Entries shown:
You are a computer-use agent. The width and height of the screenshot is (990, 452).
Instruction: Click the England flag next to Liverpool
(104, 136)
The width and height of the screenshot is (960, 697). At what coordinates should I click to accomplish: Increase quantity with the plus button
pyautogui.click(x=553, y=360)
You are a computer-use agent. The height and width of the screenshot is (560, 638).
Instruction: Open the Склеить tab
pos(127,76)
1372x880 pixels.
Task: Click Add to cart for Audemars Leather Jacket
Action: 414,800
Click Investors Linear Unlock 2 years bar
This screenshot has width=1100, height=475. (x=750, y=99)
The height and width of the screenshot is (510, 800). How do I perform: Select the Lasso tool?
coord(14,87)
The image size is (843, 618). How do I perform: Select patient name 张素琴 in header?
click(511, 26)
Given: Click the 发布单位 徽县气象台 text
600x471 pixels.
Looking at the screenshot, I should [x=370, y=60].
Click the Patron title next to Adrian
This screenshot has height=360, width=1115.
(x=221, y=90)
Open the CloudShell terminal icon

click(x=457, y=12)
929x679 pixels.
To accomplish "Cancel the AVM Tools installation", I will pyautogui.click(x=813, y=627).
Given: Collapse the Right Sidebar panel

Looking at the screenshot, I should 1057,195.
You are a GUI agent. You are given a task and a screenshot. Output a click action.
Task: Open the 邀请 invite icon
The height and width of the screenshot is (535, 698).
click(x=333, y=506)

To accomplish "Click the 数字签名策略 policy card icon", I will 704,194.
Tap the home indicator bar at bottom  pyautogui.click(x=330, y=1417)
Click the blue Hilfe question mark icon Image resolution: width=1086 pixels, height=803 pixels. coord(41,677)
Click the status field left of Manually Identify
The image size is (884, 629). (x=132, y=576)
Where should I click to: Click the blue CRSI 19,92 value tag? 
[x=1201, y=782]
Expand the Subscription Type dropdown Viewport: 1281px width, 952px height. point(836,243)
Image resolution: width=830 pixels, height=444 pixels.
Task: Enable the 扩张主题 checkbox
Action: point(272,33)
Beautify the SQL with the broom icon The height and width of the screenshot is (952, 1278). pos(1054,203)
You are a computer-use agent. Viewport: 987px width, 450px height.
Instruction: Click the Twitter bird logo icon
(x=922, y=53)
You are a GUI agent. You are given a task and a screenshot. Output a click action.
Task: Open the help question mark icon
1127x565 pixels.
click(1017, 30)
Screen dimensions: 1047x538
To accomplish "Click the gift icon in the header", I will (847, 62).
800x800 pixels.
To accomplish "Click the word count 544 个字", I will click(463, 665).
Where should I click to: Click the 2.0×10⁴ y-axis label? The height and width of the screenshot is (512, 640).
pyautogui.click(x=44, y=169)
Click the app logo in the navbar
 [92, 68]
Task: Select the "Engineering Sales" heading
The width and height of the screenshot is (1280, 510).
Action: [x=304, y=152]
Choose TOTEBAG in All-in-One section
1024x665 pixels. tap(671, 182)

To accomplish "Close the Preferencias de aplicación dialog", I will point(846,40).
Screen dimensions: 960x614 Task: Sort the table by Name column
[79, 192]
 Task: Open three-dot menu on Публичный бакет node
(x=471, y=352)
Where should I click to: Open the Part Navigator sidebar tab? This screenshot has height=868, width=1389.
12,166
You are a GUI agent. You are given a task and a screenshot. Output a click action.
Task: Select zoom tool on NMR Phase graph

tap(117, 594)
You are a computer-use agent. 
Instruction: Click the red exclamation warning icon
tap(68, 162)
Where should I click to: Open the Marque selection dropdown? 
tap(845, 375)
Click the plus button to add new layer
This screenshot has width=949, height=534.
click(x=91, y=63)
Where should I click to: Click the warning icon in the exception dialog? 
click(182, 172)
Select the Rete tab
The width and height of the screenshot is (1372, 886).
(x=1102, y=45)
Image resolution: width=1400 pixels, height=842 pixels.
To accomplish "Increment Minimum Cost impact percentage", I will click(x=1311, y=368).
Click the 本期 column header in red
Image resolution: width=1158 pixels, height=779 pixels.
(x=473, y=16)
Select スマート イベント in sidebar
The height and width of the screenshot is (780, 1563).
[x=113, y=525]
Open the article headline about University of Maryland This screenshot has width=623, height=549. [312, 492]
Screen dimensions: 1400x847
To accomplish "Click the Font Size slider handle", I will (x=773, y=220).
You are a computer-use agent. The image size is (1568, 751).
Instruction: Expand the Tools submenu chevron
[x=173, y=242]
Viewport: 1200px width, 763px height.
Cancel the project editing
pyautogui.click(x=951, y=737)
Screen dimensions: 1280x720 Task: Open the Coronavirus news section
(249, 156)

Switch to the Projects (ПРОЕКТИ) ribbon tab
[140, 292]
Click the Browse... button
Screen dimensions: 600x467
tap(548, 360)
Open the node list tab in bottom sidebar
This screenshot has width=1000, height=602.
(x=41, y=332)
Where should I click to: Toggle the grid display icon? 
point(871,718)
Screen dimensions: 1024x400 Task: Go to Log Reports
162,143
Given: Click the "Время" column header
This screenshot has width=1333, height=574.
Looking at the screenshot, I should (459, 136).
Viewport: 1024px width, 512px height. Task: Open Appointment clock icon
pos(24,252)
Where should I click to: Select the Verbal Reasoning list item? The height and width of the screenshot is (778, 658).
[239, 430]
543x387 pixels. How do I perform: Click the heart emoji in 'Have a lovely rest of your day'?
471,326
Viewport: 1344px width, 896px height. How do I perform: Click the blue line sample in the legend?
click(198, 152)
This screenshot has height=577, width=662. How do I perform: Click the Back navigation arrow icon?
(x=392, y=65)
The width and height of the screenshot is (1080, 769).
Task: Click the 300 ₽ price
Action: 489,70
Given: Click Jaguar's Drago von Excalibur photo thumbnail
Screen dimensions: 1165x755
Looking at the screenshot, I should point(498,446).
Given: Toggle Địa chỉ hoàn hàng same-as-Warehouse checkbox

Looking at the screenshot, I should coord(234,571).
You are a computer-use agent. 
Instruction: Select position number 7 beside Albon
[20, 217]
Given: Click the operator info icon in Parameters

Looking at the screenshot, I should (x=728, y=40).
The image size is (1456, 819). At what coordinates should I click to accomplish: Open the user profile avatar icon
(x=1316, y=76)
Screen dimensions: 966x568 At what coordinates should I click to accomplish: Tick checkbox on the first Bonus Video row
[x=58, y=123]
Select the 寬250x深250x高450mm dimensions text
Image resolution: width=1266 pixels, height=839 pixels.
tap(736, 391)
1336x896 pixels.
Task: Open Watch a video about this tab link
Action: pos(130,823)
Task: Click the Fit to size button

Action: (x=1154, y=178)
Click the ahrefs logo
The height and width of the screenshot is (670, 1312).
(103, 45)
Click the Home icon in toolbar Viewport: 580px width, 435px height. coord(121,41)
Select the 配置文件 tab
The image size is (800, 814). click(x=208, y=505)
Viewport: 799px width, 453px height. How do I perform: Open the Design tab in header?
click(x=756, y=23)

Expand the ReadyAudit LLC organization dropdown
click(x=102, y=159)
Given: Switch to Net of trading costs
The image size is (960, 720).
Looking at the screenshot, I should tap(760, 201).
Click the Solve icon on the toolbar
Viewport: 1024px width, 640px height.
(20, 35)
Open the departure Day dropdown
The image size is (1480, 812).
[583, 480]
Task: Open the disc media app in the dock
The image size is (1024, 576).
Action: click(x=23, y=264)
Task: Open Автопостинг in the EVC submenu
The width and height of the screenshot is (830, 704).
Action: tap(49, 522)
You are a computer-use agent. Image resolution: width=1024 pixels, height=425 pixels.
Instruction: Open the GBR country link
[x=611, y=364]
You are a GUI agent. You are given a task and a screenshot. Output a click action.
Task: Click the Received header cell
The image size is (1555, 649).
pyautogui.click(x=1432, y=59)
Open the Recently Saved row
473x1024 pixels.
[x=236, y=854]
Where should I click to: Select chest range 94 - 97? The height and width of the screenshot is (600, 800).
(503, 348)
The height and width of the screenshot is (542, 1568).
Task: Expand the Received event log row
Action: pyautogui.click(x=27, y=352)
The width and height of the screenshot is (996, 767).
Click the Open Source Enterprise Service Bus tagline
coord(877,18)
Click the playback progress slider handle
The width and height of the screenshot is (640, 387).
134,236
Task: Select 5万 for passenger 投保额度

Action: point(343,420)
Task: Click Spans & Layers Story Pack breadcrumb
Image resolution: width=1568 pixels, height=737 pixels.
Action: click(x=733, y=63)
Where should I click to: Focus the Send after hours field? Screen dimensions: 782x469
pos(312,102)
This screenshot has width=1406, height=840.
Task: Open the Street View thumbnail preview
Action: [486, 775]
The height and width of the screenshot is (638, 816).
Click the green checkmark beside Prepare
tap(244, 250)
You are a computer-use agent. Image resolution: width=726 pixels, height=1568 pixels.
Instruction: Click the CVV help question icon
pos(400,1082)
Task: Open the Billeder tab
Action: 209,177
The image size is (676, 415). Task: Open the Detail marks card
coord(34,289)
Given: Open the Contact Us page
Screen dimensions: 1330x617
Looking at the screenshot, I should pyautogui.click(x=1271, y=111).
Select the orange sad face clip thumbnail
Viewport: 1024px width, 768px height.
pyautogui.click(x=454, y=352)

About this task: Find where the line with "Task: Open Автопостинг in the EVC submenu" sits in the material above, then copy exactly from it through the line with "Task: Click Spans". Add no other line.

Result below:
Task: Open Автопостинг in the EVC submenu
The width and height of the screenshot is (830, 704).
Action: tap(49, 522)
You are a computer-use agent. Image resolution: width=1024 pixels, height=425 pixels.
Instruction: Open the GBR country link
[x=611, y=364]
You are a GUI agent. You are given a task and a screenshot. Output a click action.
Task: Click the Received header cell
The image size is (1555, 649).
pyautogui.click(x=1432, y=59)
Open the Recently Saved row
473x1024 pixels.
[x=236, y=854]
Where should I click to: Select chest range 94 - 97? The height and width of the screenshot is (600, 800).
(503, 348)
The height and width of the screenshot is (542, 1568).
Task: Expand the Received event log row
Action: pyautogui.click(x=27, y=352)
The width and height of the screenshot is (996, 767).
Click the Open Source Enterprise Service Bus tagline
coord(877,18)
Click the playback progress slider handle
The width and height of the screenshot is (640, 387).
134,236
Task: Select 5万 for passenger 投保额度

Action: point(343,420)
Task: Click Spans & Layers Story Pack breadcrumb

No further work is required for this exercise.